**Given text**
· · · · ·
And you’ve already hinted at how meaningful your career path is to you, and that being part of the reason why yoga will likely always be an added bonus rather than the main project. Could you share more insight into the meanderings that led you into a 9-5 that you actually feel really dedicated to?
I’ve become a lot less purist about this as I’ve got older, but I could never wrap my head around the point of doing a job where your output just feeds back into the current system we have and doesn’t try shifting anything for the better. I know a lot of privilege shaped that view and that it’s too narrow a perspective to have on what is “meaningful” career path wise – but that’s fundamentally what led me to where I am. I work for an international aid watchdog that examines how aid in conflict settings is delivered. I review if it is appropriately adapted for local contexts and intersectionalities, and do research on gendered realities on the ground to shape multilateral strategies that target women and girls.
· · · · ·
**Records supplied**
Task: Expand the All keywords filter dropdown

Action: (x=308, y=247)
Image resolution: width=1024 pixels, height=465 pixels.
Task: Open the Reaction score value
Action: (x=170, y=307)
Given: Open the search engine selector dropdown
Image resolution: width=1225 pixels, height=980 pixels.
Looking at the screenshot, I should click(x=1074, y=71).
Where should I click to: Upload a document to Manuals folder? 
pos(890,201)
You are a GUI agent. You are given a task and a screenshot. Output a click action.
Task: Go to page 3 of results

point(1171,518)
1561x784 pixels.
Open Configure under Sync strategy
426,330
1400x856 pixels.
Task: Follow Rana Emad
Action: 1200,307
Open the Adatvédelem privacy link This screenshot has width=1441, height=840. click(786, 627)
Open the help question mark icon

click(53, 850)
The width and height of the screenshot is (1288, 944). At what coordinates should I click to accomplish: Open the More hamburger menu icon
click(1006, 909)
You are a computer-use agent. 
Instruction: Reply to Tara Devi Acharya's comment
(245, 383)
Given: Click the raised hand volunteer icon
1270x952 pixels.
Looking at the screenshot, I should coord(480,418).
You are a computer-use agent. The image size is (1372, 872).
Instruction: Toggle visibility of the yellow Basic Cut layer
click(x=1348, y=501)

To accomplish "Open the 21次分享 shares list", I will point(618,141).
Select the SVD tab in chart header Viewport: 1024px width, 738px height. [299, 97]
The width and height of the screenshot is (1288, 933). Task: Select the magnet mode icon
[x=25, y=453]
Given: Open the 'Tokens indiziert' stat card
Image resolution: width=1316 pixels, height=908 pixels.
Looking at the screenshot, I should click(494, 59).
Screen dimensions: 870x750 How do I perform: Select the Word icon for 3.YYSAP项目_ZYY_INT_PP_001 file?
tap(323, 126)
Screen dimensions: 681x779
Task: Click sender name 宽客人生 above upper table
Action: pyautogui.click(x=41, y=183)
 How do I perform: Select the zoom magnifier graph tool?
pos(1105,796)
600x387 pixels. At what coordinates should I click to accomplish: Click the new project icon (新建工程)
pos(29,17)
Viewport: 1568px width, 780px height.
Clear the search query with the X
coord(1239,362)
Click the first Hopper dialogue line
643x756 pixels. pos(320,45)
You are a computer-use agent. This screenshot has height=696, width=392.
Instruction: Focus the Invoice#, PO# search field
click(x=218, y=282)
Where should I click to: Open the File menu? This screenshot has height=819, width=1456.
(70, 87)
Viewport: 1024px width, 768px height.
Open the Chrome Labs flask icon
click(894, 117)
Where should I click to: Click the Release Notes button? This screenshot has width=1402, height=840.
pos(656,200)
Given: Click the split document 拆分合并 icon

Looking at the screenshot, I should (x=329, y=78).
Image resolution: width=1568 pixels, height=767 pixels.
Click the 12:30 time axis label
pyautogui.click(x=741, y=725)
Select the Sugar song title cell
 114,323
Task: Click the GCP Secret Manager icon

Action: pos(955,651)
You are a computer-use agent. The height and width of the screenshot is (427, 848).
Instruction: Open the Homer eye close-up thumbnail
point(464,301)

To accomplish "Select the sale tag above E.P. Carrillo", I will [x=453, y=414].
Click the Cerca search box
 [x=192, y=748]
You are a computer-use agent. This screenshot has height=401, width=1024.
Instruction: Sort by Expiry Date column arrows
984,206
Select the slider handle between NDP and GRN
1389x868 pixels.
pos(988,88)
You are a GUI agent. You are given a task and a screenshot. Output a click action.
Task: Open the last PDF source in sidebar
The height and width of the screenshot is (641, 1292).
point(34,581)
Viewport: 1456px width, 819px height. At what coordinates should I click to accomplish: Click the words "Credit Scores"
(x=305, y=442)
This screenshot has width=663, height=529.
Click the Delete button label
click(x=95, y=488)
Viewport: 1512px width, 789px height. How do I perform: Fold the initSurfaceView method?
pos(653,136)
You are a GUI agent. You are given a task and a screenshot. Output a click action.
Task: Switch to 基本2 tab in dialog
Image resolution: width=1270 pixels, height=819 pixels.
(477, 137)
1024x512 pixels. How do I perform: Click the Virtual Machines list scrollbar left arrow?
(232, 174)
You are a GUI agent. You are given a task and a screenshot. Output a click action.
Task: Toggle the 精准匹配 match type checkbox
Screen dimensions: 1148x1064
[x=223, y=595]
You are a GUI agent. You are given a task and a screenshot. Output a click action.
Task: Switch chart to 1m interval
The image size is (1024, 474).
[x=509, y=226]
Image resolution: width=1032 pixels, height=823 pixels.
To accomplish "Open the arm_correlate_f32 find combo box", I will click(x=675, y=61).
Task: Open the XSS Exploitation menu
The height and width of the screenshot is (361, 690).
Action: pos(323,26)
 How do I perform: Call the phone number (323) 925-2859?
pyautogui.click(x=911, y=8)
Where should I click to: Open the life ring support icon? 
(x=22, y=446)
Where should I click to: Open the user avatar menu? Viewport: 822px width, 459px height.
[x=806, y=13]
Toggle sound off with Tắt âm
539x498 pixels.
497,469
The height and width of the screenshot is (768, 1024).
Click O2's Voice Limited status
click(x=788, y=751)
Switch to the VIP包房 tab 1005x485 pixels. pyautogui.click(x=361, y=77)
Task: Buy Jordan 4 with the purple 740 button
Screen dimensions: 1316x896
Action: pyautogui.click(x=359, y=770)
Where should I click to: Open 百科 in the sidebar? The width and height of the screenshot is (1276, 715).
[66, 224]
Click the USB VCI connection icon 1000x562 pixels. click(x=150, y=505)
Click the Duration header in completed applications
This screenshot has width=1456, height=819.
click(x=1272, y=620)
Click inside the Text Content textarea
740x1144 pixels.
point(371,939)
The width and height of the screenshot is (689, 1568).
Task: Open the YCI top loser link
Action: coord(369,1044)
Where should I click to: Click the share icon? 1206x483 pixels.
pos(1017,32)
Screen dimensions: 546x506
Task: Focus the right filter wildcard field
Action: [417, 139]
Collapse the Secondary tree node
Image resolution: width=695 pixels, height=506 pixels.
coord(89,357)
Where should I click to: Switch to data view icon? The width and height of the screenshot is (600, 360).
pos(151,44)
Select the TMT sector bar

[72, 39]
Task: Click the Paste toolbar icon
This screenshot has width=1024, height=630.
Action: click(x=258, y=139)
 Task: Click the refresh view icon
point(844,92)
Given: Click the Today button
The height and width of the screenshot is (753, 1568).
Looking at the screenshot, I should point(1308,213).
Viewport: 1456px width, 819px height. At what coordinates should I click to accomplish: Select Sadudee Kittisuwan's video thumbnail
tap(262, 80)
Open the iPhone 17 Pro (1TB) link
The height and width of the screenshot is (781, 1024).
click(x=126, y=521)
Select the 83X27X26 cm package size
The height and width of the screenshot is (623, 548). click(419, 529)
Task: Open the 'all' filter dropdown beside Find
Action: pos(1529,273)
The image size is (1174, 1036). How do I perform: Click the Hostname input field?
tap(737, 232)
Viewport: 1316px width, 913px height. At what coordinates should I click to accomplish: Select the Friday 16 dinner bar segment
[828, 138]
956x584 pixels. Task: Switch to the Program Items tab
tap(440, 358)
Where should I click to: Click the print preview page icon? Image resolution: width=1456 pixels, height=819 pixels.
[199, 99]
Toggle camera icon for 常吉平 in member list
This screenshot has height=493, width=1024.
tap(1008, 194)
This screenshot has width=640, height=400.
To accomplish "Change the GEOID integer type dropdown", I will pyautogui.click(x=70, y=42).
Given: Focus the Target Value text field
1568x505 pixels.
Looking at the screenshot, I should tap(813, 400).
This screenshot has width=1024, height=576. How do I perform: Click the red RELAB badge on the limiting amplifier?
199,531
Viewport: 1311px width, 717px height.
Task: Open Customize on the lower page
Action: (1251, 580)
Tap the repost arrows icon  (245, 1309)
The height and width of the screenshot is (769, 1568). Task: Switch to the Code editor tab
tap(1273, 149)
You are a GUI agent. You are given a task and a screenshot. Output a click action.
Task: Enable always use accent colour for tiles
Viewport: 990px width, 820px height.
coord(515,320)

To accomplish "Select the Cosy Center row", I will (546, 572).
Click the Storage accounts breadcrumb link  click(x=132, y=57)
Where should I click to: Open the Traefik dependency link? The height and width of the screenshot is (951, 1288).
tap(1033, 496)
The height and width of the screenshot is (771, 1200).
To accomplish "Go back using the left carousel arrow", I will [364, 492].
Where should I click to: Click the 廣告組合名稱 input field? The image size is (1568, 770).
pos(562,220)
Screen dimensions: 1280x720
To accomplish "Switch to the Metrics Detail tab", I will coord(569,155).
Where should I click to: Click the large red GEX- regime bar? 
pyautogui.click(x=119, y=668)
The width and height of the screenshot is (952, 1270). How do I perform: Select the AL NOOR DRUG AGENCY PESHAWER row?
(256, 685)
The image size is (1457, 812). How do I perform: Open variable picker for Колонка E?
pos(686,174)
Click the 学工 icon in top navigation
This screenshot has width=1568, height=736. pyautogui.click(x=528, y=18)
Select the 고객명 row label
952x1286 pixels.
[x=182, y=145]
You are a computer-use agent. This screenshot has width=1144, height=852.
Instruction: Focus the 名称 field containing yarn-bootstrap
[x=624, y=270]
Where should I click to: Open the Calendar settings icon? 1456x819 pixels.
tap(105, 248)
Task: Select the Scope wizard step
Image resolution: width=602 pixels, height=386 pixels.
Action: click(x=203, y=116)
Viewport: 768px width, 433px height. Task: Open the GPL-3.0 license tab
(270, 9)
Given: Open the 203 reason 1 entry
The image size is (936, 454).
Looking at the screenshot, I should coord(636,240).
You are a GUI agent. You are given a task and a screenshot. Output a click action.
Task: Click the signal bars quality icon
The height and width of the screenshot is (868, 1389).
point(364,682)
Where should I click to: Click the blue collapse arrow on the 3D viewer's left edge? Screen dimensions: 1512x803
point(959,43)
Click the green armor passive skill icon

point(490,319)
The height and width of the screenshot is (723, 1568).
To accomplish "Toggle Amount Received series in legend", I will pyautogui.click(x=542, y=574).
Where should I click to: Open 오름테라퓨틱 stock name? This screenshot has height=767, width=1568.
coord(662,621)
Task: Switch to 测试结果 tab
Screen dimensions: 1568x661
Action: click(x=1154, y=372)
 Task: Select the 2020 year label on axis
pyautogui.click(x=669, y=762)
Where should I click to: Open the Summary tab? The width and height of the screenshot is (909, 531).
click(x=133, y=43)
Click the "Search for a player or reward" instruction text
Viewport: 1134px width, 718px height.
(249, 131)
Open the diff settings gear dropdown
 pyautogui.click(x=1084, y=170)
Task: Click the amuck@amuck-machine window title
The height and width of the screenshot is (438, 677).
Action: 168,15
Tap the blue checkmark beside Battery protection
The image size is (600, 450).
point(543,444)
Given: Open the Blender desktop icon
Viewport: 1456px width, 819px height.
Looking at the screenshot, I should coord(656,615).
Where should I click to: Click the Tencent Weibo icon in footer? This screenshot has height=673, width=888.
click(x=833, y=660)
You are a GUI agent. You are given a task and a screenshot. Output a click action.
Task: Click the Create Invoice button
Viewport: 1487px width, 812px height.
· · · · ·
**Stated problem 1**
Translate this sentence from the interview excerpt about a career at an aid watchdog into Spanish: "I work for an international aid watchdog that examines how aid in conflict settings is delivered."
**Stated problem 2**
Using the interview excerpt about a career at an aid watchdog, answer the following:
(a) According to the interviewer, what will yoga likely always be rather than the main project?
(b) What does the aid watchdog examine?
(c) Whom do the multilateral strategies shaped by the speaker's research target?
**Stated problem 3**
Write the next part of the interview excerpt about a career at an aid watchdog, picking up after its final sentence.

**Expected output 1**
Trabajo para un organismo internacional de vigilancia de la ayuda que examina cómo se entrega la ayuda en contextos de conflicto.

**Expected output 2**
(a) An added bonus.
(b) How aid in conflict settings is delivered.
(c) Women and girls.

**Expected output 3**
I’ve always been curious about the ways in which the world works, why things are the way they are and how much autonomy we have, or don’t have, to change them. I grew up in Hong Kong and spent all my pre-university summers visiting either Hong Kong or neighbouring countries in Asia. It’s a country and region of huge contrasts and disparities in terms of wealth and freedoms. I always wanted to understand why such vast disparity existed. I recall being confused as to why people would recognise how unjust the world could be, as if it was something completely outside of themselves. As if it didn’t need our complicity to function, and our consent to exist in the first place. I’ve come to understand power structures are much more cemented into the realms of our existence, weighed down by bureaucracy and riddled with well-meaning contradictions.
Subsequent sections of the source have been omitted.